木の棒を使う風習はトラック社会にもあって、50年ほど前までは、男性が女性を誘い出すのに「夜ばい棒」が使用されていたようです。(鹿児島と民族的に関連しているかもしれないですね。)
夜ばい棒は、先端に精巧な刻みや彫刻が施された1メートルほどの棒で、男性が昼間、気のある女性に会うと、自分の棒を見せたり触れさせて、特徴をしっかり頭に入れておいてもらう。
夜になって人々が寝静まった頃、男は好意をもつ女性の家に行き、壁の隙間から夜ばい棒を差し込む。棒の先端を彼女の髪にからませて手で引っ張り、寝ている彼女に合図を送る。

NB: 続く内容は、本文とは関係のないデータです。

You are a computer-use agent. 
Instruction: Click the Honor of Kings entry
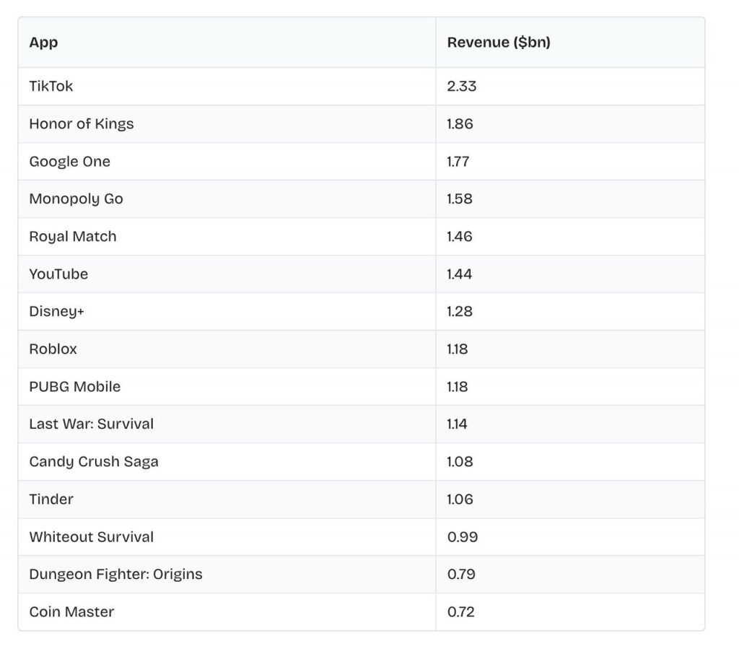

彼女は好意をもつ男性であればその棒強く引き、家の中に入ってこいとの合図。
棒を2~3度ゆすると、外へ出てゆくからしばらく待てとのサイン。
棒を強く押し返すと、気がないから立ち去れとの返事。
ついでに、ブッシュマンは求婚に弓矢を使用したようです。
男が夜、娘の小屋に自分の弓矢を差し入れるのが求婚の印で、女がそれを一晩中小屋の中におけば婚約が成立したそうです。
木の棒や弓矢は、男の象徴として見られていたかもしれないですね。
100本木の棒が立った場合、男宿の連中が女の子をさらって、結婚をさせるって、いささか強引な感じもしますが、村々や集団によって、いろんな手法があるんですね。
妻問婚や夜這いの世界観が、かなりイメージできるようになって来ました。ヽ(*^。^*)ノ
単純な疑問なんですが、求婚を行う行為が“言葉”ではなく弓矢やら棒やら何かモノを使って合図するんでしょうか?
100本の木の棒=100回も通っているんだから、最後は相手として認めてあげなさいって、みんなから諭されるってことですね♪
ほんとにダメな男だったら、周りのみんなが認めないだろうし。みんながお互いに信頼しあっているからこそできる婚姻制度だな~って思いました。
>まりもさん
そういうことなんですか~!?
“さらう”という言葉から多少略奪的なニュアンスも感じましたが、共同体内において考えれば、そういったおおらかな解釈の方があっている様な気がしますね。(^^ゞ
共同体社会と人類婚姻史 | 妻問婚のイメージとは?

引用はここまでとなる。